When many people think of coffee from El Salvador they think of big, chocolatey tasting notes with strong almond, caramel and maple flavors. Others may think of the poverty that still pervades the nation, even when there has been high quality coffee exported from the country for decades that should have had a hand in raising the standard of living. What doesn’t often come to the surface is that El Salvador provides a unique picture of what happens when modern capitalism and old world values collide.
If you’re wondering why I’m all of a sudden an expert on the history of El Salvador, I will happily confess that I’m not. I just read sometimes… well, I listen to books sometimes. A book came out recently called Coffeeland: One Man’s Dark Empire and the Making of our Favorite Drug by Augustine Sedgewick. Although the title casts the book as a melodrama it’s more of a narrative history detailing the role of a small group of farmers, led by a man named James Hill, as they pursued profits over people in their quest to make their millions in the coffee trade- basically the same sort of behavior that characterized colonialism and grew with the rise of capitalism on a global scale. Although there is much to mourn over when we look at the effect of this elitist group of farmers in El Salvador (a concentration of about 14 families ran the coffee trade in almost its entirety for decades), there is also the reality that what has happened in El Salvador doesn’t determine what will and is happening there.

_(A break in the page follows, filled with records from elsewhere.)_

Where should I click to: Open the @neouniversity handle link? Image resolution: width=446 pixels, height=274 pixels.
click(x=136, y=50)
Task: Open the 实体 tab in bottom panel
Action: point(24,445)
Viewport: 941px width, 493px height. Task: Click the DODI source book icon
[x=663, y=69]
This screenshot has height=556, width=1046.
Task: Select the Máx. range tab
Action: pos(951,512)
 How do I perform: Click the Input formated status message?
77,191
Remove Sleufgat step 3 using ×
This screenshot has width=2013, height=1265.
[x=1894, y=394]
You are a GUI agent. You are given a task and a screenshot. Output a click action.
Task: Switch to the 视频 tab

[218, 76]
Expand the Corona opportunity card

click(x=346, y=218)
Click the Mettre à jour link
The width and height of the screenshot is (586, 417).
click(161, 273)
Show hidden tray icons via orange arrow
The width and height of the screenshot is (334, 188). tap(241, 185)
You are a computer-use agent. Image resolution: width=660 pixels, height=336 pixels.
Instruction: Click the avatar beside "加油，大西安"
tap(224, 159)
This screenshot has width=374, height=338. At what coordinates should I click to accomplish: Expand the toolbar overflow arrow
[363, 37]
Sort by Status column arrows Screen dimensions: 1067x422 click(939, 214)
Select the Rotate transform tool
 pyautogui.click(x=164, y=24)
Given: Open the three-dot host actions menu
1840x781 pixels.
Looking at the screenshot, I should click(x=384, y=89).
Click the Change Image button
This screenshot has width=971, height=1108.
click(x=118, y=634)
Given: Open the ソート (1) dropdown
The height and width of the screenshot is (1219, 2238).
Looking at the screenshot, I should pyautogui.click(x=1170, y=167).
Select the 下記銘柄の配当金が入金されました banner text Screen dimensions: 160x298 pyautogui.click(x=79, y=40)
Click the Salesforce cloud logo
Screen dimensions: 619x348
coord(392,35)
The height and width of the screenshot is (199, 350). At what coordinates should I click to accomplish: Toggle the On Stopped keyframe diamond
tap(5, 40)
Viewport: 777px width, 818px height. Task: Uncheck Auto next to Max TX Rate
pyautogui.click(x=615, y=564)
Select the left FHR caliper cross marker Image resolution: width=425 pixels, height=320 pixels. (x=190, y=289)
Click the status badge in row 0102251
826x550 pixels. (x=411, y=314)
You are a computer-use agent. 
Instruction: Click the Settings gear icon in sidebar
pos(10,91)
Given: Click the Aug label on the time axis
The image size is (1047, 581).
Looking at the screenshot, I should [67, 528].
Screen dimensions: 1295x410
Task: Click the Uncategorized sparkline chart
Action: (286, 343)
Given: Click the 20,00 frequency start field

More and more coffee professionals are becoming interested in El Salvador. The unique coffee profiles that the region is capable of are worth seeking after. The smaller farmers (like Hilda Contreras who grows our El Salvador: Monte Verde coffee) who may not have had access to the coffee monopoly that dominated El Salvador for generations are worth investing in. The story doesn’t end in El Salvador with the 14 families and the evils of profit over people and we plan to play our part as we are able. If you get the chance I’d encourage you to pick up Coffeeland or download the audiobook (like me!) and experience the difficult and unique history that has tied coffee and El Salvador together.